En ce jour de rentrée scolaire, on a vu, un peu partout, musiciens et choristes se joindre aux enfants et à leurs professeurs, le ministre de l’Education nationale ayant réitéré hier sur France Musique sa conviction sur les bienfaits du chant choral. Je plaide depuis si longtemps pour cette mesure simple, universelle, que je ne peux que me réjouir des premiers pas d’une politique nécessaire : Tous en choeurs.

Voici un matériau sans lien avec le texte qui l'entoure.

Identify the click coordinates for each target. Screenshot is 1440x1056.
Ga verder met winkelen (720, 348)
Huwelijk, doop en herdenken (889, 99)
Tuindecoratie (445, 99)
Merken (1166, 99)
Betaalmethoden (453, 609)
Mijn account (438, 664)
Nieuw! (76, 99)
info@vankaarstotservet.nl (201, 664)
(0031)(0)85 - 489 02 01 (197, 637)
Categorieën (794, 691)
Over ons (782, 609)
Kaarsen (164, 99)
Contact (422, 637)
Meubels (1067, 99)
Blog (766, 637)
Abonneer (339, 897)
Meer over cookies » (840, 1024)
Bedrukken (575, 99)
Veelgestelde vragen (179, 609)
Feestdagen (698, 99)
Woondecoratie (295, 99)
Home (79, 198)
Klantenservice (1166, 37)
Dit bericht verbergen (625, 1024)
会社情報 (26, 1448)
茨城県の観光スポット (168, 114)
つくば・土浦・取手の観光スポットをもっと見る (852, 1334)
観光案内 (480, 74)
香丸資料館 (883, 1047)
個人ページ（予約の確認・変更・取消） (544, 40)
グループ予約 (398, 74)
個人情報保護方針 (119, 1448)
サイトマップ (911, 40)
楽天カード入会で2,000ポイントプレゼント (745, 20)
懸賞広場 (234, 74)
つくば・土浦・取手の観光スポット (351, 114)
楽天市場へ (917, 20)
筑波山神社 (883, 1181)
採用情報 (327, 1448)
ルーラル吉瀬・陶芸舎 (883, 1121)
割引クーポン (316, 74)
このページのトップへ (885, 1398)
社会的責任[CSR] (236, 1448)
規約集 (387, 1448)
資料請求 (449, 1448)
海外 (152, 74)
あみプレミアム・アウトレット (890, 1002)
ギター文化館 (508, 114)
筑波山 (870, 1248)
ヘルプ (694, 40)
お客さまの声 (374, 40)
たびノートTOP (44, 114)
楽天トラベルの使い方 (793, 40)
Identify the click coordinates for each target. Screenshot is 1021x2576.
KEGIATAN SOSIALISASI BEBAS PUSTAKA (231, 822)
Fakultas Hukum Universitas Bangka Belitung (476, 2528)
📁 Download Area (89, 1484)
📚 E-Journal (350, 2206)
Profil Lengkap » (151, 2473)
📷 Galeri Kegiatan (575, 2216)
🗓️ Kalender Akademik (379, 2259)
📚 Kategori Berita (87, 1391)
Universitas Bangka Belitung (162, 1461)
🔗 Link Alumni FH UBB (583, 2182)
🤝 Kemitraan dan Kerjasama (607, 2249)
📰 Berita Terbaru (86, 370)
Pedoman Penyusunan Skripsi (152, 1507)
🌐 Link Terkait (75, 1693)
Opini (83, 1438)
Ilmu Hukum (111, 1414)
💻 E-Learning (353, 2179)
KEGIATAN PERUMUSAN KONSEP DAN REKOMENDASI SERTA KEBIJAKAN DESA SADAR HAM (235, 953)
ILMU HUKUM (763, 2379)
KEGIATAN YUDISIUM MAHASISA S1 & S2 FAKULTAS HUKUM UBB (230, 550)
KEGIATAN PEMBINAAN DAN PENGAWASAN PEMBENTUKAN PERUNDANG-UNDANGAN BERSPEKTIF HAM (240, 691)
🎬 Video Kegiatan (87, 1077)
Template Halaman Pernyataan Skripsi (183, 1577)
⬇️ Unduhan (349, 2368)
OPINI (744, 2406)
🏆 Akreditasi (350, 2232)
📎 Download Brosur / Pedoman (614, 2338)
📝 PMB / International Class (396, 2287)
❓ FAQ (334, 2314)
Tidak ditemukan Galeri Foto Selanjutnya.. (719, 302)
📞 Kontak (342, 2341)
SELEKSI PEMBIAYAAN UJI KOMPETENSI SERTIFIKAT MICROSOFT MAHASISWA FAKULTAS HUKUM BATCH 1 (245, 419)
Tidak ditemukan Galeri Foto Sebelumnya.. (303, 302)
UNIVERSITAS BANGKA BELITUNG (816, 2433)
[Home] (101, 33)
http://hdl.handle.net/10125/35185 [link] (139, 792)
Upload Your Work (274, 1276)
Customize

Il faut persévérer, aller plus loin comme le précise cet excellent papier : La musique prend ses quartiers à l’école.
François-Xavier Roth, que j’avais laissé jeudi dernier à La Côté Saint-André à la tête de son ensemble Les Siècles, annonce fièrement le concert d’ouverture de sa quatrième saison à la tête de l’orchestre du Gürzenich de Cologne, avec une oeuvre si rare au concert dans nos contrées francophones, qu’on est plutôt surpris – agréablement – d’un tel choix : les Variations et fugue sur un thème joyeux de Hiller, l’imposant opus 100 de 1907 de Max Reger (1873-1916).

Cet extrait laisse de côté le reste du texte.